DATA SHOWN:
• • • • • • •
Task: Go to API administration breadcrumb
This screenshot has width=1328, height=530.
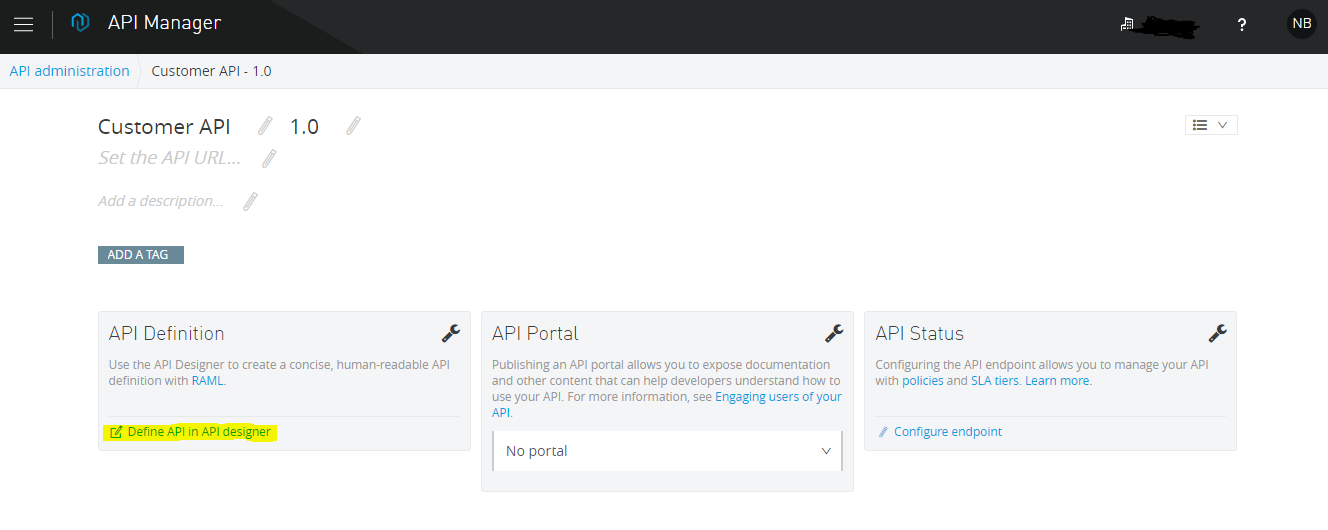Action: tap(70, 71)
• • • • • • •
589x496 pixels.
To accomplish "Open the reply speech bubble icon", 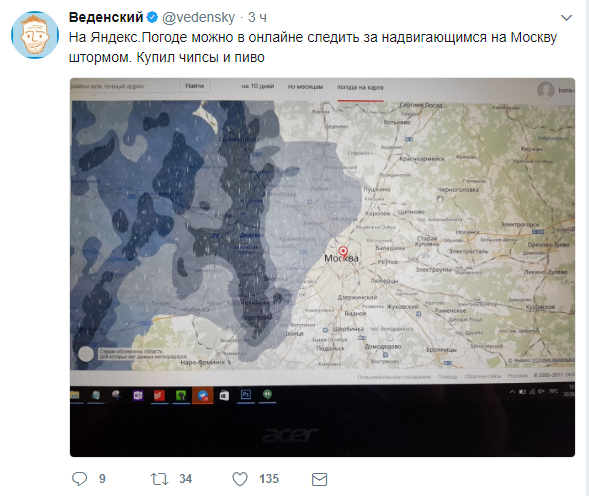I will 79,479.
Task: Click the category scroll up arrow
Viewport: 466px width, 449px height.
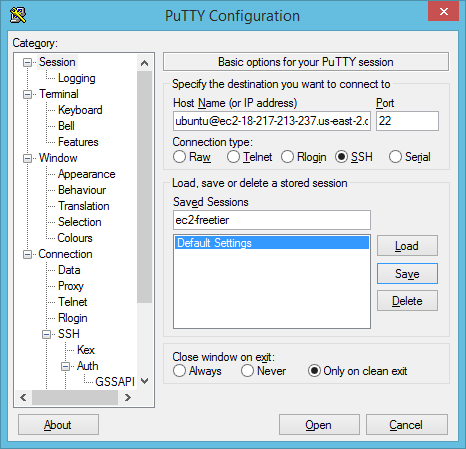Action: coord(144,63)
• • • • • • •
EXERCISE DESCRIPTION: Scan the material for "Task" and copy the lines that hold it.

SOLUTION FOR THIS PROBLEM:
Task: Go to API administration breadcrumb
Task: Click the category scroll up arrow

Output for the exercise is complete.